Directions
Retype every entry exactly, down to the last character.

___ Extracted material ___

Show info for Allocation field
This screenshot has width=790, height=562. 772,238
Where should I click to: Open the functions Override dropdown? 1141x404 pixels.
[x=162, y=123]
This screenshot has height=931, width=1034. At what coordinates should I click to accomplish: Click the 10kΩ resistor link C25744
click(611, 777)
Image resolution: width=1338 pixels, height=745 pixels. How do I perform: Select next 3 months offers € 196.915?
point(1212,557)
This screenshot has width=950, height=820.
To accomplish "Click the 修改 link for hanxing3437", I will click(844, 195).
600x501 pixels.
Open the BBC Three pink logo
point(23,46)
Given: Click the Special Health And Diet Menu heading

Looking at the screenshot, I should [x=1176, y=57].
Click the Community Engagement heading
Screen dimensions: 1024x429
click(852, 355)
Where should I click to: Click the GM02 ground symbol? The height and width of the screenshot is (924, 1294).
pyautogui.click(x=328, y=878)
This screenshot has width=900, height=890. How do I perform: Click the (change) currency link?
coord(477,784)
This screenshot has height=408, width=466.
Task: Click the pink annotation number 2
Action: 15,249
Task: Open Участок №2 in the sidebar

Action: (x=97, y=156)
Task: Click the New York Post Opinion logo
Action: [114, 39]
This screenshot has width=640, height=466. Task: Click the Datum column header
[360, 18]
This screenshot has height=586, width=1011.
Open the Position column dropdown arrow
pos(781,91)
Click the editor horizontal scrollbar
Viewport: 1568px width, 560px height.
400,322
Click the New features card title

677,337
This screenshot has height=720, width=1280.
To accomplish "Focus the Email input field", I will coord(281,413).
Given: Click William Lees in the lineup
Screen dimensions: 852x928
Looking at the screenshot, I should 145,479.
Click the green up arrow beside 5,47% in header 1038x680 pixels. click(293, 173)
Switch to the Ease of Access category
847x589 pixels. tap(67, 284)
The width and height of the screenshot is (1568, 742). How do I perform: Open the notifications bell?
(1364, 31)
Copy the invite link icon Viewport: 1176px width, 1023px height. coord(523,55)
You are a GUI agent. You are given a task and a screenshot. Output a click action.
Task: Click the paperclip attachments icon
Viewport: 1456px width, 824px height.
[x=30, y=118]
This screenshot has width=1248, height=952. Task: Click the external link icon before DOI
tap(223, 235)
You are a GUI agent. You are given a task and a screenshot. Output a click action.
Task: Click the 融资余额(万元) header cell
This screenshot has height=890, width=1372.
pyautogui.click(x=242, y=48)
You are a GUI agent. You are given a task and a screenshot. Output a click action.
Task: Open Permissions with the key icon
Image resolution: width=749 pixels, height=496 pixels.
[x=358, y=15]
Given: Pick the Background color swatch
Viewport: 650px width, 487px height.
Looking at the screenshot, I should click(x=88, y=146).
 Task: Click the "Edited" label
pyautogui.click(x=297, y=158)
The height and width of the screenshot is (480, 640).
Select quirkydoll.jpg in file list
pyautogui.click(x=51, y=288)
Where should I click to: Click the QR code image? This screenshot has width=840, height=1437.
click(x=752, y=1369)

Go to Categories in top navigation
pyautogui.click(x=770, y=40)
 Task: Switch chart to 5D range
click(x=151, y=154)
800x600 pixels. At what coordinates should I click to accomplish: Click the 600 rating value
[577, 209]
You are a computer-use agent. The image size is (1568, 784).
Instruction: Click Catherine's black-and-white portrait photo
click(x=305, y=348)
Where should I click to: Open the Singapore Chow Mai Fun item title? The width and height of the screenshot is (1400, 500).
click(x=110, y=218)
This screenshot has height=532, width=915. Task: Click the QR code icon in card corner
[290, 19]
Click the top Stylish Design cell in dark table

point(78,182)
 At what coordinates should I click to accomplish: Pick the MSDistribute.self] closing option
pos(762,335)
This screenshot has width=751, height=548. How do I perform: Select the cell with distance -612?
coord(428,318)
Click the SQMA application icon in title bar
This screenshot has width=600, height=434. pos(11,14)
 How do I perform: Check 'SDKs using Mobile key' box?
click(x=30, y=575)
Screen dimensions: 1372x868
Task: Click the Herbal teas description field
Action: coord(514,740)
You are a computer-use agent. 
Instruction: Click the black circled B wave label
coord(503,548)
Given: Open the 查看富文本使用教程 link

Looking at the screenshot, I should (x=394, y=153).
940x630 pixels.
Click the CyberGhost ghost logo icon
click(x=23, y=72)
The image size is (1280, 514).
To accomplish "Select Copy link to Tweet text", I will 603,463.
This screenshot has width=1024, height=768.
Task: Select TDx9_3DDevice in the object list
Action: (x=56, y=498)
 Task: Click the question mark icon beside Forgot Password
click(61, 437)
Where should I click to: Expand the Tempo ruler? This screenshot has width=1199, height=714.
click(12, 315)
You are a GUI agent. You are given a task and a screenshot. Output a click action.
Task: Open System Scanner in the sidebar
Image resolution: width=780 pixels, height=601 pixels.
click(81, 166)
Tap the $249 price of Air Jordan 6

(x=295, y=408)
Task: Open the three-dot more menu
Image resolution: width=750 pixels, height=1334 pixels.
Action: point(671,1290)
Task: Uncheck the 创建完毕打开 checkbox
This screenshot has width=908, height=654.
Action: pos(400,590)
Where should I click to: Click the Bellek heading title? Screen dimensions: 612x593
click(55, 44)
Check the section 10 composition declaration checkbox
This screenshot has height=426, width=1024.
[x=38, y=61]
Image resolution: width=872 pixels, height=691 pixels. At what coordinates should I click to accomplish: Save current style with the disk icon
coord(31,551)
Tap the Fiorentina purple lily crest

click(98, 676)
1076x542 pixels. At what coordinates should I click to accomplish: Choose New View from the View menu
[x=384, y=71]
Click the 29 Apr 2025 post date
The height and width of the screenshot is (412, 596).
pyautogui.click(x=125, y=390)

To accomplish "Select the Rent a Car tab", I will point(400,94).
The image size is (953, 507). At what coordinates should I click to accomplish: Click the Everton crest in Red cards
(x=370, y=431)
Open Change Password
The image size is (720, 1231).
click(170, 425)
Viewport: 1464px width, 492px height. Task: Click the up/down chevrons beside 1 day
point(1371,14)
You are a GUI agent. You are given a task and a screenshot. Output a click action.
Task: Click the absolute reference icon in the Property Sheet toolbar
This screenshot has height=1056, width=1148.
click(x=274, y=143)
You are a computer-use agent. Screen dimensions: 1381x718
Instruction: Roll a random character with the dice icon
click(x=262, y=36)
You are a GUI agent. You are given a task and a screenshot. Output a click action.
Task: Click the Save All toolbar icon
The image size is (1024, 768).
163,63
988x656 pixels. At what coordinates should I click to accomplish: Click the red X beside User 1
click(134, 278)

___

Written solution
Show info for Allocation field
This screenshot has width=790, height=562. 772,238
Where should I click to: Open the functions Override dropdown? 1141x404 pixels.
[x=162, y=123]
This screenshot has height=931, width=1034. At what coordinates should I click to accomplish: Click the 10kΩ resistor link C25744
click(611, 777)
Image resolution: width=1338 pixels, height=745 pixels. How do I perform: Select next 3 months offers € 196.915?
point(1212,557)
This screenshot has width=950, height=820.
To accomplish "Click the 修改 link for hanxing3437", I will click(844, 195).
600x501 pixels.
Open the BBC Three pink logo
point(23,46)
Given: Click the Special Health And Diet Menu heading

Looking at the screenshot, I should [x=1176, y=57].
Click the Community Engagement heading
Screen dimensions: 1024x429
click(852, 355)
Where should I click to: Click the GM02 ground symbol? The height and width of the screenshot is (924, 1294).
pyautogui.click(x=328, y=878)
This screenshot has width=900, height=890. How do I perform: Click the (change) currency link?
coord(477,784)
This screenshot has height=408, width=466.
Task: Click the pink annotation number 2
Action: 15,249
Task: Open Участок №2 in the sidebar

Action: (x=97, y=156)
Task: Click the New York Post Opinion logo
Action: [114, 39]
This screenshot has width=640, height=466. Task: Click the Datum column header
[360, 18]
This screenshot has height=586, width=1011.
Open the Position column dropdown arrow
pos(781,91)
Click the editor horizontal scrollbar
Viewport: 1568px width, 560px height.
400,322
Click the New features card title

677,337
This screenshot has height=720, width=1280.
To accomplish "Focus the Email input field", I will coord(281,413).
Given: Click William Lees in the lineup
Screen dimensions: 852x928
Looking at the screenshot, I should 145,479.
Click the green up arrow beside 5,47% in header 1038x680 pixels. click(293, 173)
Switch to the Ease of Access category
847x589 pixels. tap(67, 284)
The width and height of the screenshot is (1568, 742). How do I perform: Open the notifications bell?
(1364, 31)
Copy the invite link icon Viewport: 1176px width, 1023px height. coord(523,55)
You are a GUI agent. You are given a task and a screenshot. Output a click action.
Task: Click the paperclip attachments icon
Viewport: 1456px width, 824px height.
[x=30, y=118]
This screenshot has width=1248, height=952. Task: Click the external link icon before DOI
tap(223, 235)
You are a GUI agent. You are given a task and a screenshot. Output a click action.
Task: Click the 融资余额(万元) header cell
This screenshot has height=890, width=1372.
pyautogui.click(x=242, y=48)
You are a GUI agent. You are given a task and a screenshot. Output a click action.
Task: Open Permissions with the key icon
Image resolution: width=749 pixels, height=496 pixels.
[x=358, y=15]
Given: Pick the Background color swatch
Viewport: 650px width, 487px height.
Looking at the screenshot, I should click(x=88, y=146).
 Task: Click the "Edited" label
pyautogui.click(x=297, y=158)
The height and width of the screenshot is (480, 640).
Select quirkydoll.jpg in file list
pyautogui.click(x=51, y=288)
Where should I click to: Click the QR code image? This screenshot has width=840, height=1437.
click(x=752, y=1369)

Go to Categories in top navigation
pyautogui.click(x=770, y=40)
 Task: Switch chart to 5D range
click(x=151, y=154)
800x600 pixels. At what coordinates should I click to accomplish: Click the 600 rating value
[577, 209]
You are a computer-use agent. The image size is (1568, 784).
Instruction: Click Catherine's black-and-white portrait photo
click(x=305, y=348)
Where should I click to: Open the Singapore Chow Mai Fun item title? The width and height of the screenshot is (1400, 500).
click(x=110, y=218)
This screenshot has height=532, width=915. Task: Click the QR code icon in card corner
[290, 19]
Click the top Stylish Design cell in dark table

point(78,182)
 At what coordinates should I click to accomplish: Pick the MSDistribute.self] closing option
pos(762,335)
This screenshot has width=751, height=548. How do I perform: Select the cell with distance -612?
coord(428,318)
Click the SQMA application icon in title bar
This screenshot has width=600, height=434. pos(11,14)
 How do I perform: Check 'SDKs using Mobile key' box?
click(x=30, y=575)
Screen dimensions: 1372x868
Task: Click the Herbal teas description field
Action: coord(514,740)
You are a computer-use agent. 
Instruction: Click the black circled B wave label
coord(503,548)
Given: Open the 查看富文本使用教程 link

Looking at the screenshot, I should (x=394, y=153).
940x630 pixels.
Click the CyberGhost ghost logo icon
click(x=23, y=72)
The image size is (1280, 514).
To accomplish "Select Copy link to Tweet text", I will 603,463.
This screenshot has width=1024, height=768.
Task: Select TDx9_3DDevice in the object list
Action: (x=56, y=498)
 Task: Click the question mark icon beside Forgot Password
click(61, 437)
Where should I click to: Expand the Tempo ruler? This screenshot has width=1199, height=714.
click(12, 315)
You are a GUI agent. You are given a task and a screenshot. Output a click action.
Task: Open System Scanner in the sidebar
Image resolution: width=780 pixels, height=601 pixels.
click(81, 166)
Tap the $249 price of Air Jordan 6

(x=295, y=408)
Task: Open the three-dot more menu
Image resolution: width=750 pixels, height=1334 pixels.
Action: point(671,1290)
Task: Uncheck the 创建完毕打开 checkbox
This screenshot has width=908, height=654.
Action: pos(400,590)
Where should I click to: Click the Bellek heading title? Screen dimensions: 612x593
click(55, 44)
Check the section 10 composition declaration checkbox
This screenshot has height=426, width=1024.
[x=38, y=61]
Image resolution: width=872 pixels, height=691 pixels. At what coordinates should I click to accomplish: Save current style with the disk icon
coord(31,551)
Tap the Fiorentina purple lily crest

click(98, 676)
1076x542 pixels. At what coordinates should I click to accomplish: Choose New View from the View menu
[x=384, y=71]
Click the 29 Apr 2025 post date
The height and width of the screenshot is (412, 596).
pyautogui.click(x=125, y=390)

To accomplish "Select the Rent a Car tab", I will point(400,94).
The image size is (953, 507). At what coordinates should I click to accomplish: Click the Everton crest in Red cards
(x=370, y=431)
Open Change Password
The image size is (720, 1231).
click(170, 425)
Viewport: 1464px width, 492px height. Task: Click the up/down chevrons beside 1 day
point(1371,14)
You are a GUI agent. You are given a task and a screenshot. Output a click action.
Task: Click the absolute reference icon in the Property Sheet toolbar
This screenshot has height=1056, width=1148.
click(x=274, y=143)
You are a computer-use agent. Screen dimensions: 1381x718
Instruction: Roll a random character with the dice icon
click(x=262, y=36)
You are a GUI agent. You are given a task and a screenshot. Output a click action.
Task: Click the Save All toolbar icon
The image size is (1024, 768).
163,63
988x656 pixels. At what coordinates should I click to accomplish: Click the red X beside User 1
click(134, 278)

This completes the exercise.